* Task brief
Write out every line from the one containing "You are a GUI" down to the one containing "The image size is (512, 222).", both included, exactly as they stand and with nothing else.

* Data shown

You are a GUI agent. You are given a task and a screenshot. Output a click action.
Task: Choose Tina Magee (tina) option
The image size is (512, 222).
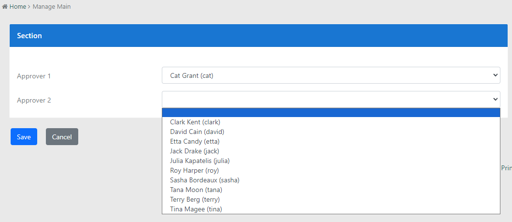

---

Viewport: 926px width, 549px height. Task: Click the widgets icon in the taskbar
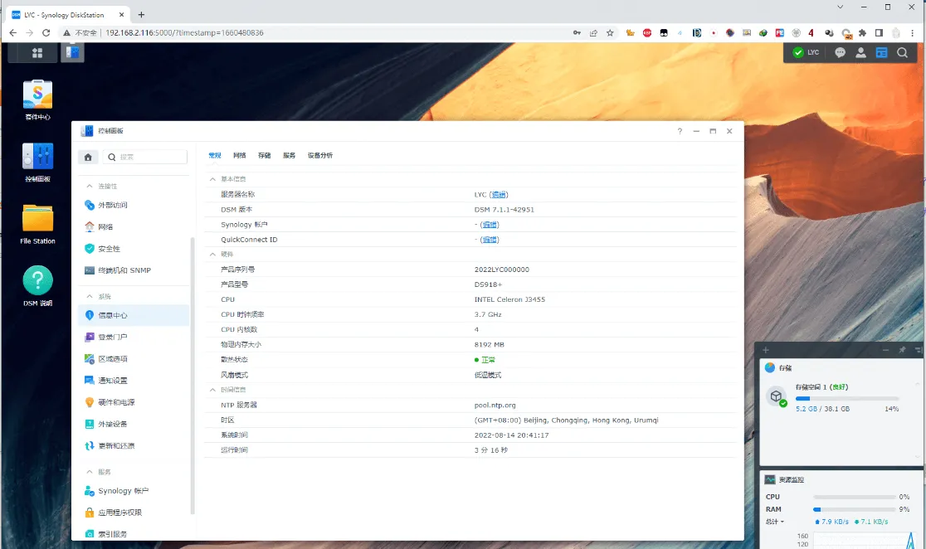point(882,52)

---

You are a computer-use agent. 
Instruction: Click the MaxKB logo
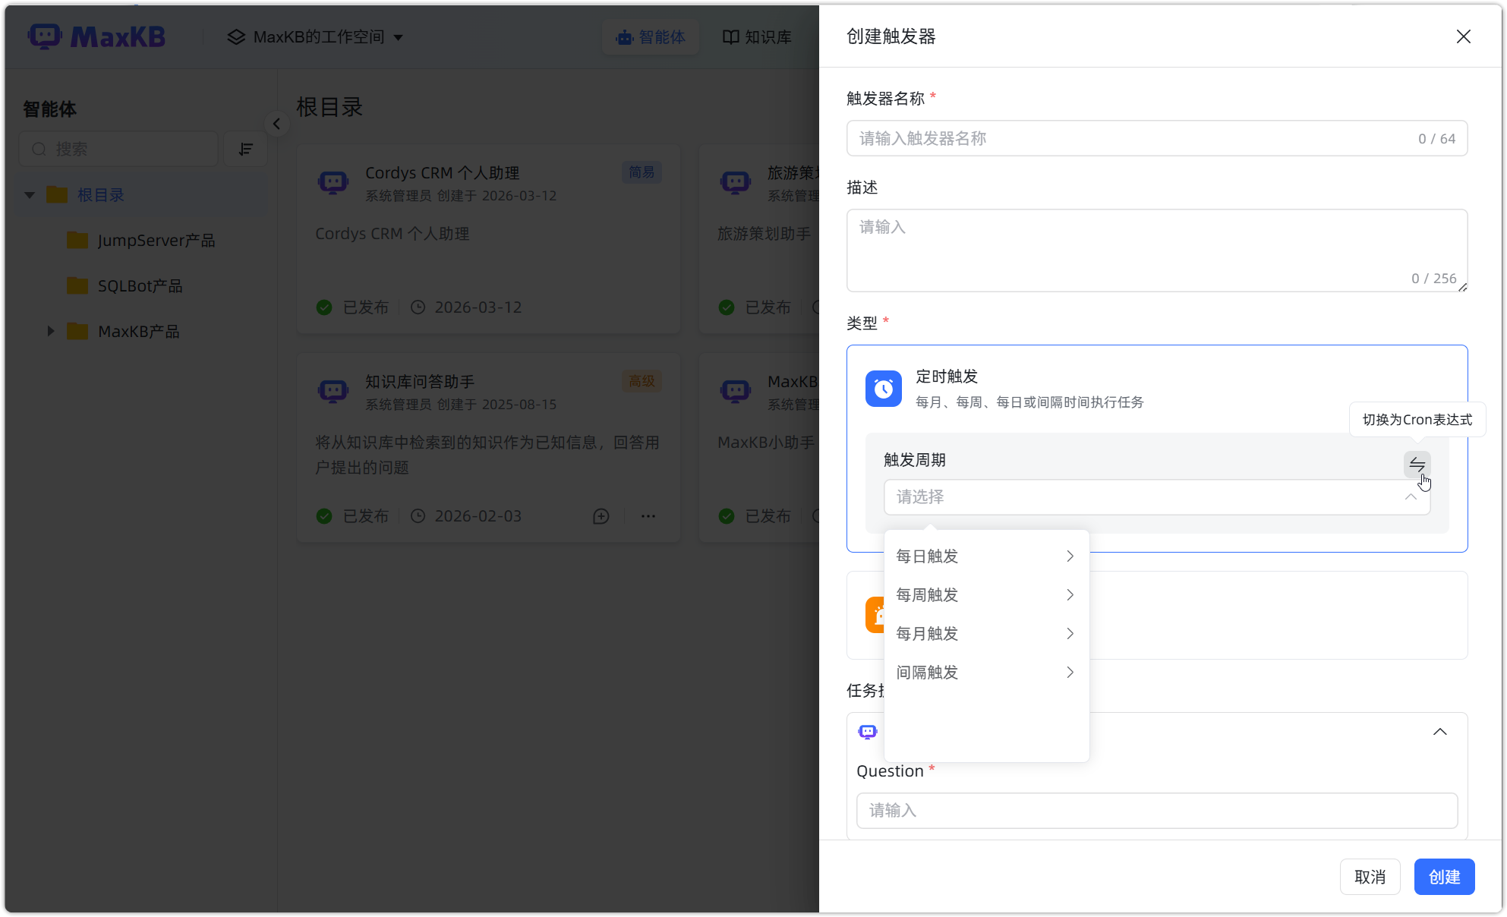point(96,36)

* Correct answer
You are a GUI agent. You are given a task and a screenshot. Output a click action.
Task: Choose Tina Magee (tina) option
The image size is (512, 222).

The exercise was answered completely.